Etienne bedachte wieder die verschiedenen Orte. Schnell entschied sie sich für einen, welcher in der Nähe am Stadtzentrum war. Es war eine Art kleiner Dom, welcher zu diesen Zeiten wahrscheinlich geschlossen war. Es war aber unwahrscheinlich, dass es ein Gebäude der neuen Religion war. Gut für sie, denn dann müsste sie sich nicht rechtfertigen, wieso sich eine Exorzistin nicht gemeldet hatte. Kein Mitglied der Ekklea würde unangenehme Fragen stellen können, wenn sie sich nicht in der Stadt befanden, in welcher Etienne sich befand. Ein guter Ort, um sich mit ihrem Djinn in Ruhe dort hineinzuschleichen und einige Stunden auf dem Turm zu verbringen. Das sollte doch reichen, um ihn zufriedenzustellen?

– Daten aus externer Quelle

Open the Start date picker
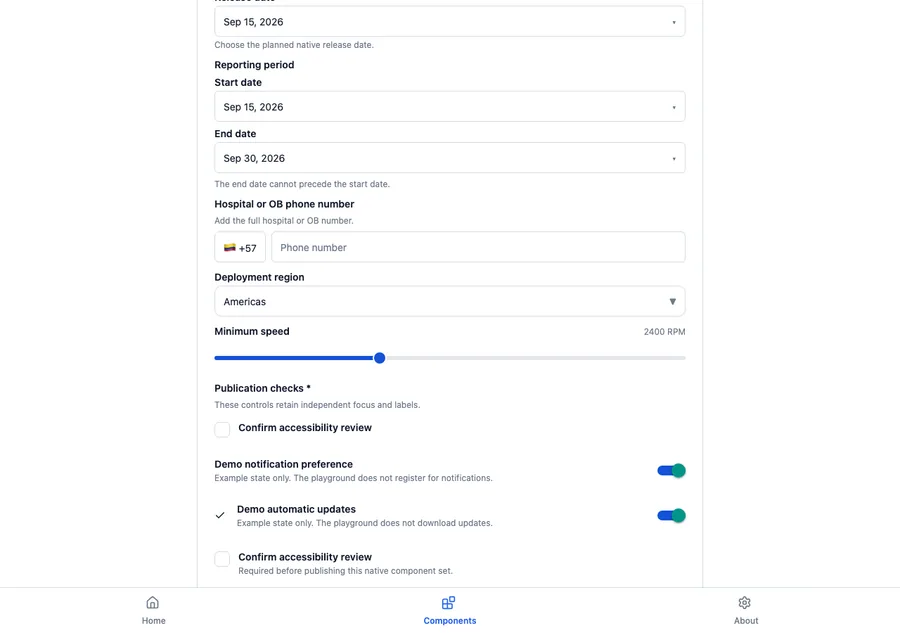pyautogui.click(x=449, y=107)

„Du solltest nicht zu lange machen“, sagte Raffael, während sie sich langsam dem Torbogen näherten, welcher den Eingang der Provinz markierte, „Morgen wird O’Donnel sicherlich einen Test machen. Ich hoffe, du bist fit genug dafür.“
„Woher weißt du das?“, fragte Etienne und klappte die Karte wieder zusammen. Auf einmal vernahm sie hinter sich mehrere leise Schritte. Ein Blick zu den Fenstern, welche in der Dunkelheit die Straße spiegelten, ließ sie drei Gestalten ausmachen.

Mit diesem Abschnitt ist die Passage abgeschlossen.